◆ What the task asks
Each of the records below must be reproduced verbatim.

◆ Study material
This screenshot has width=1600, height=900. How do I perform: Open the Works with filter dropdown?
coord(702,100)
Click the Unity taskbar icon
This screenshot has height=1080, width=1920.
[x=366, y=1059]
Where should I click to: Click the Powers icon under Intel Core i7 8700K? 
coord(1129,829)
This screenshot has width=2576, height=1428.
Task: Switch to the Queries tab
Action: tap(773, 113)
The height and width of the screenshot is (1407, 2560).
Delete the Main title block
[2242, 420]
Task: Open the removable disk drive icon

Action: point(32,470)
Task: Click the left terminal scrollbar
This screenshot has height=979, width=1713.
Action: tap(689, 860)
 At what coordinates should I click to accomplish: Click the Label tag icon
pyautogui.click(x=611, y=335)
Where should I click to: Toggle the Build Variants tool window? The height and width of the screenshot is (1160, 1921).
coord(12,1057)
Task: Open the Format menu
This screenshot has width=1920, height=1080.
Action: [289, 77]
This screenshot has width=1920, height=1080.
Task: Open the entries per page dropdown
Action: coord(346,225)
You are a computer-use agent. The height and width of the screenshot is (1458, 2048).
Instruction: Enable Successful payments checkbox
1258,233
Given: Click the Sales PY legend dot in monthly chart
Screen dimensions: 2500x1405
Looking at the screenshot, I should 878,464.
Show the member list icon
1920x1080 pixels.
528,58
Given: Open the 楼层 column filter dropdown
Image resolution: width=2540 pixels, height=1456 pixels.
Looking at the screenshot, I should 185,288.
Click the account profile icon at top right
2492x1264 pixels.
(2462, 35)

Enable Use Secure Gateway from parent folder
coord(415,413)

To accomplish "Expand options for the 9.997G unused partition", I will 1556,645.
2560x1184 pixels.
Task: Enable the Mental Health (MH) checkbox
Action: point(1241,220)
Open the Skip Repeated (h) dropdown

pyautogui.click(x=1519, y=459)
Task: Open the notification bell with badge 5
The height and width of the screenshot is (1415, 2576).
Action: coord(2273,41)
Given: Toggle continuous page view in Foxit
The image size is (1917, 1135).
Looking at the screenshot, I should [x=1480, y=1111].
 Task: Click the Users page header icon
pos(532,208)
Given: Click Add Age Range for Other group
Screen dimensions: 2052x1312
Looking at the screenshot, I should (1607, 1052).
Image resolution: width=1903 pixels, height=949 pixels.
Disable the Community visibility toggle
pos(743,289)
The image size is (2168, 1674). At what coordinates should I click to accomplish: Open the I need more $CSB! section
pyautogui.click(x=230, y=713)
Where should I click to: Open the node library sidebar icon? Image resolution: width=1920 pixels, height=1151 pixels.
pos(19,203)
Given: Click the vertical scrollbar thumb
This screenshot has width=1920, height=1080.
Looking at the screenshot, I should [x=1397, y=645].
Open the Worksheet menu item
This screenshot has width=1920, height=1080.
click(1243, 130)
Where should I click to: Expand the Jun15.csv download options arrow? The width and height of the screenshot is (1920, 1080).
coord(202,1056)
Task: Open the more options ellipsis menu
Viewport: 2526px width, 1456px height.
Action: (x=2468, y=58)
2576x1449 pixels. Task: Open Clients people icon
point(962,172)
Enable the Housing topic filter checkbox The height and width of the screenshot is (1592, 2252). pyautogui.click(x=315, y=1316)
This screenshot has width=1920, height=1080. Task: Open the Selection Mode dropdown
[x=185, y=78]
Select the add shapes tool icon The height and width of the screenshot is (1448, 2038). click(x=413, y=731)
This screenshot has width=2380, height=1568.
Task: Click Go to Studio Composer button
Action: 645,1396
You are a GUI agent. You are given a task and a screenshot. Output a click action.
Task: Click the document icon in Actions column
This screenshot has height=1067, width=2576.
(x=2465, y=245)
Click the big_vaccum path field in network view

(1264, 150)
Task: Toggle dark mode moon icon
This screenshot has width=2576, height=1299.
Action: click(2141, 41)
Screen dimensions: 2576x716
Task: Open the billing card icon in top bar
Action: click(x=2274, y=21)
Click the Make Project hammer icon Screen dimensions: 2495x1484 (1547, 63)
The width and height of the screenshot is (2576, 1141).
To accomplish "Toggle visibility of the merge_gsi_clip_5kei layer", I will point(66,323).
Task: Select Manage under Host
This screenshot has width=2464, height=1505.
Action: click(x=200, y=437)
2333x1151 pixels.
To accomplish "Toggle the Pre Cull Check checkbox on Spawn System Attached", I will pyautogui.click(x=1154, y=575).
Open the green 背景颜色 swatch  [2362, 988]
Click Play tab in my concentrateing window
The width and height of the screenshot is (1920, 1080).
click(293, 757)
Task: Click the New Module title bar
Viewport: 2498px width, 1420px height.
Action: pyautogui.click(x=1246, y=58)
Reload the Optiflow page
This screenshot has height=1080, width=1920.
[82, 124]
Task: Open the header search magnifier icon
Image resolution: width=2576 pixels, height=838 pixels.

◆ Output
This screenshot has width=1600, height=900. How do I perform: Open the Works with filter dropdown?
coord(702,100)
Click the Unity taskbar icon
This screenshot has height=1080, width=1920.
[x=366, y=1059]
Where should I click to: Click the Powers icon under Intel Core i7 8700K? 
coord(1129,829)
This screenshot has width=2576, height=1428.
Task: Switch to the Queries tab
Action: tap(773, 113)
The height and width of the screenshot is (1407, 2560).
Delete the Main title block
[2242, 420]
Task: Open the removable disk drive icon

Action: point(32,470)
Task: Click the left terminal scrollbar
This screenshot has height=979, width=1713.
Action: tap(689, 860)
 At what coordinates should I click to accomplish: Click the Label tag icon
pyautogui.click(x=611, y=335)
Where should I click to: Toggle the Build Variants tool window? The height and width of the screenshot is (1160, 1921).
coord(12,1057)
Task: Open the Format menu
This screenshot has width=1920, height=1080.
Action: [289, 77]
This screenshot has width=1920, height=1080.
Task: Open the entries per page dropdown
Action: coord(346,225)
You are a computer-use agent. The height and width of the screenshot is (1458, 2048).
Instruction: Enable Successful payments checkbox
1258,233
Given: Click the Sales PY legend dot in monthly chart
Screen dimensions: 2500x1405
Looking at the screenshot, I should 878,464.
Show the member list icon
1920x1080 pixels.
528,58
Given: Open the 楼层 column filter dropdown
Image resolution: width=2540 pixels, height=1456 pixels.
Looking at the screenshot, I should 185,288.
Click the account profile icon at top right
2492x1264 pixels.
(2462, 35)

Enable Use Secure Gateway from parent folder
coord(415,413)

To accomplish "Expand options for the 9.997G unused partition", I will 1556,645.
2560x1184 pixels.
Task: Enable the Mental Health (MH) checkbox
Action: point(1241,220)
Open the Skip Repeated (h) dropdown

pyautogui.click(x=1519, y=459)
Task: Open the notification bell with badge 5
The height and width of the screenshot is (1415, 2576).
Action: coord(2273,41)
Given: Toggle continuous page view in Foxit
The image size is (1917, 1135).
Looking at the screenshot, I should [x=1480, y=1111].
 Task: Click the Users page header icon
pos(532,208)
Given: Click Add Age Range for Other group
Screen dimensions: 2052x1312
Looking at the screenshot, I should (1607, 1052).
Image resolution: width=1903 pixels, height=949 pixels.
Disable the Community visibility toggle
pos(743,289)
The image size is (2168, 1674). At what coordinates should I click to accomplish: Open the I need more $CSB! section
pyautogui.click(x=230, y=713)
Where should I click to: Open the node library sidebar icon? Image resolution: width=1920 pixels, height=1151 pixels.
pos(19,203)
Given: Click the vertical scrollbar thumb
This screenshot has width=1920, height=1080.
Looking at the screenshot, I should [x=1397, y=645].
Open the Worksheet menu item
This screenshot has width=1920, height=1080.
click(1243, 130)
Where should I click to: Expand the Jun15.csv download options arrow? The width and height of the screenshot is (1920, 1080).
coord(202,1056)
Task: Open the more options ellipsis menu
Viewport: 2526px width, 1456px height.
Action: (x=2468, y=58)
2576x1449 pixels. Task: Open Clients people icon
point(962,172)
Enable the Housing topic filter checkbox The height and width of the screenshot is (1592, 2252). pyautogui.click(x=315, y=1316)
This screenshot has width=1920, height=1080. Task: Open the Selection Mode dropdown
[x=185, y=78]
Select the add shapes tool icon The height and width of the screenshot is (1448, 2038). click(x=413, y=731)
This screenshot has width=2380, height=1568.
Task: Click Go to Studio Composer button
Action: 645,1396
You are a GUI agent. You are given a task and a screenshot. Output a click action.
Task: Click the document icon in Actions column
This screenshot has height=1067, width=2576.
(x=2465, y=245)
Click the big_vaccum path field in network view

(1264, 150)
Task: Toggle dark mode moon icon
This screenshot has width=2576, height=1299.
Action: click(2141, 41)
Screen dimensions: 2576x716
Task: Open the billing card icon in top bar
Action: click(x=2274, y=21)
Click the Make Project hammer icon Screen dimensions: 2495x1484 (1547, 63)
The width and height of the screenshot is (2576, 1141).
To accomplish "Toggle visibility of the merge_gsi_clip_5kei layer", I will point(66,323).
Task: Select Manage under Host
This screenshot has width=2464, height=1505.
Action: click(x=200, y=437)
2333x1151 pixels.
To accomplish "Toggle the Pre Cull Check checkbox on Spawn System Attached", I will pyautogui.click(x=1154, y=575).
Open the green 背景颜色 swatch  [2362, 988]
Click Play tab in my concentrateing window
The width and height of the screenshot is (1920, 1080).
click(293, 757)
Task: Click the New Module title bar
Viewport: 2498px width, 1420px height.
Action: pyautogui.click(x=1246, y=58)
Reload the Optiflow page
This screenshot has height=1080, width=1920.
[82, 124]
Task: Open the header search magnifier icon
Image resolution: width=2576 pixels, height=838 pixels.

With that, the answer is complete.